Monday, April 7, 2008

Neutra for Sale - Asking $3.5 million

Now Richard Neutra’s original office in the Los Angeles neighborhood of Silverlake is for sale with an asking price of $3.5 million. The one-story building, designed by Neutra himself in 1950, continued to serve as his firm’s office after his 1970 death. His son, Dion, continued the practice until the 1990’s.


There are a few of us who would love living in one of those flat roof wonders of residential architecture in Los Angeles. It seems that Michael Govans, the Executive Director of the Los Angeles County Museum of Art (LACMA), has his own answer. He has proposed moving the museum out from the museum center, into the community.

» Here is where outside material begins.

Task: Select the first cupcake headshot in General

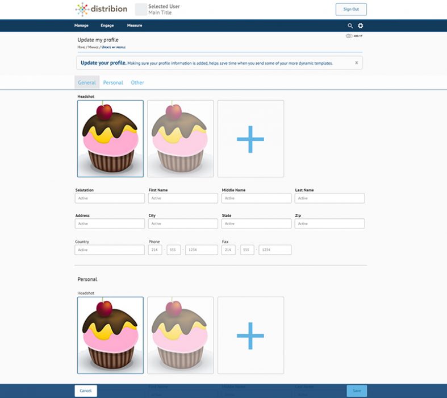Action: tap(110, 139)
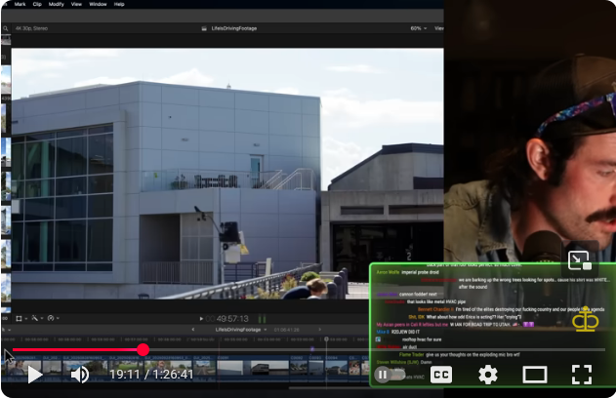Open the 60% viewer zoom dropdown
The height and width of the screenshot is (398, 616).
[419, 28]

The New York Times reports that Govan hopes to engage on a curatorial project "to collect houses":
    His idea – one that has rarely, if ever, been tried on a large scale by a major museum – is to collect significant pieces of midcentury residential architecture, including houses by Rudolf M. Schindler, Richard Neutra, Frank Lloyd Wright and his son Lloyd Wright, and to treat them as both museum objects and as residences for curators.
Govan himself explains:
    "It started with an effort to rethink the museum, looking at the resources that are both locally powerful and internationally relevant," he said. "It's clear that the most important architecture in Los Angeles is largely its domestic architecture. I've talked certainly to a number of people who have interesting architecture, and I’m beginning to talk to other people about raising funds to preserve these works."
We like the idea that it would also be architectural history exhibiting itself in itself, collapsing the distinction between the exhibition space and what that space displays.